In January 2011, an appeal, "Steam's Last Blast", was launched to raise funds for another overhaul to modern main line standards. Sufficient funds were raised from supporters and with the aid of a Heritage Lottery Fund (HLF) grant of £775,800.

In July 2013, work commenced on a major boiler overhaul to mainline standard at Tyseley Locomotive Works in Birmingham with the aim of returning it to traffic during 2017/2018. The engine made its first moves and appearance at the Tyseley at 50 open weekend in Sept 2018 and once work completed in January 2019 alongside its light and loaded test runs the locomotive returned to the Keighley and Worth Valley Railway in February prior to mainline operations starting the same month. 45596 worked "The Bahamas Renaissance" its first railtour for 25 years on 9 February 2019, the tour originated at Oxenhope on the Keighley and Worth Valley Railway and ran both ways over the Settle and Carlisle line via Ribblehead and Appleby to Carlisle. Owing to popularity with the first tour being a complete sell-out. A second trip was run the weekend after, this being over the same route and the same itinerary. This tour also became a complete sell-out.
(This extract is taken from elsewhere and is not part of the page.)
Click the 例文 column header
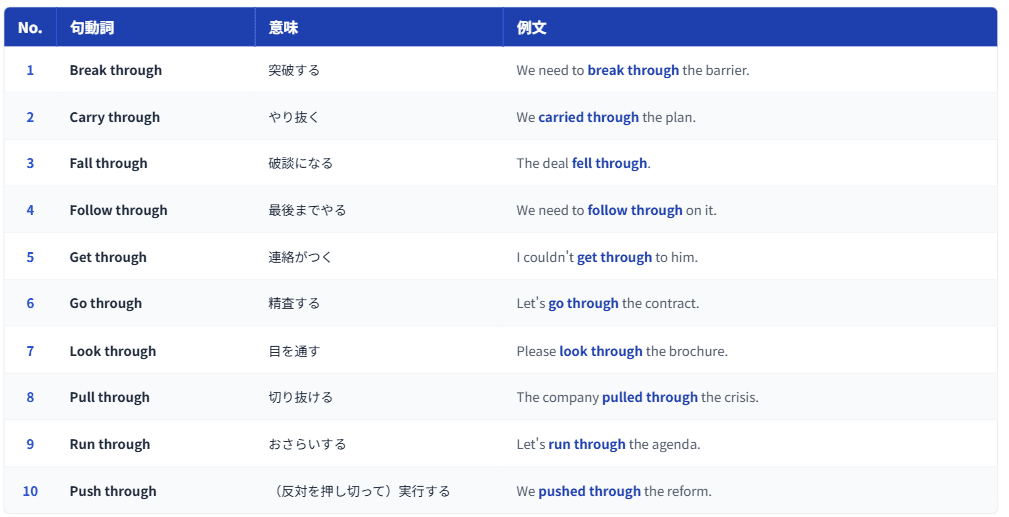1009x517 pixels. [531, 28]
===The Greatest Gathering===
In February 2025, it was announced that 45596 was to appear at The Greatest Gathering which was taking place from Friday 1 to Sunday 3 August 2025 at Derby Litchurch Lane Works as part of the rail 200 celebrations to celebrate 200 years of railways and the opening of the Stockton and Darlington Railway in 1825.

45596 Bahamas was one of two jubilee's to attend the event as classmate No.
45699 'Galatea' was also chosen to attend the event. The BLS's second operational locomotive LNWR Webb Coal Tank, No. 1054 also appeared at event being placed on display in steam on the works own turntable.